Other than the obligatory bayou sports swag dotting the dining room, it's not clear why Fat Daddy's brands itself as Louisiana barbecue, a nebulous style if style it even is. Ask the waitress and she'll tell you, "I'm not 100 percent sure, but it's good food." Owner Richard Kennedy does hail from Shreveport, but if you ask him, he says the difference isn't in the meat — it's in his soda-based sauces.
It doesn't really matter because both are right: The food is good, and the sauces are noteworthy. In fact, the sauces are straight-up gangster.

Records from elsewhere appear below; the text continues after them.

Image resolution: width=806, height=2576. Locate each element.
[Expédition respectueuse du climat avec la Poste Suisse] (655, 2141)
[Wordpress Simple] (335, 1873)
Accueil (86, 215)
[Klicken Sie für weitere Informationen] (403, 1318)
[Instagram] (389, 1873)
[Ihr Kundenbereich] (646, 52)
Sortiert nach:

Corn-syrup opponents might balk at bases of A&W Root Beer and orange Crush, but each of the four — medium-thick, tomato-centric and, in one case, Broncos-themed — brings it. The regular is sweet and clean; the medium, very peppery with a kick harder than a drunk Matt Prater; and the hot a viscous black-red that oozes from a squeeze bottle marked with three Xs, before punishing you with habañero heat. One taste and you're riding a wave of panic that crashes on rocks of pain before salvation arrives via endorphin euphoria. It's fantastic.
We first encountered the restaurant on a clear day, full of sweet-smelling smoke pouring from the heavy, black, dual-chimneyed rig out back, where you also find a sprawling pile of hickory logs. (I think Kennedy's using only those logs to smoke, but he didn't return calls for comment by press time.) Peek over and you'll see tools of the trade: a hatchet next to a spray bottle. At night, the adjoining trees, which are home to at least one speedy cottontail, charmingly come alive with strings of lights.
However, the operation is far from tight, which can become pretty annoying. Beyond a lack of curiosity about fundamental restaurant facts, our servers at various times ignored us; passed us off to other employees before sitting down with a raucous table a few feet away; casually empathized over the eight flies buzzing first on the window next to us, then around our food; failed to drop, or notice the lack of, silverware, plates and napkins; and generally took a laissez-faire approach to our coming and going.
But, it being a TV-filled, sports-bar kind of place, maybe that's OK to the demographic. Plus, ultimately, outside of the generic fried foods — okra ($5.99), pickles ($5.99), mozzarella sticks ($6.99) and chicken strips ($6.99) — the smoked stuff at Fat Daddy's is worth the risk.
Actually, it's probably worth the risk of cursing Drew Brees to a Cajun just to down Kennedy's smoked chicken wings ($6.99), which come with a sweet-and-spicy rémoulade thing that's completely unnecessary — the crisp, pebbled skin yields to succulent, smoky meat you swear you could get drunk on.
Shredded pork is also impressively moist. Get it on the three-meat plate ($17.99), where your brisket might run fatty, under-smoked or just perfect; or your ribs, to my taste, a little soft at times, but with good bark at others. The flavor comes correct at all points, however, continuing with sauce-on sandwiches like the chopped beef ($4.99). Even the smoked baked beans and smoked macaroni-and-cheese taste stellar, though the latter gets a little mushy.
So forget about the fact that Fat Daddy's, like many restaurants before it, is seemingly randomly attached to a car wash in Briargate. If you want to call this Louisiana barbecue, I'm sold.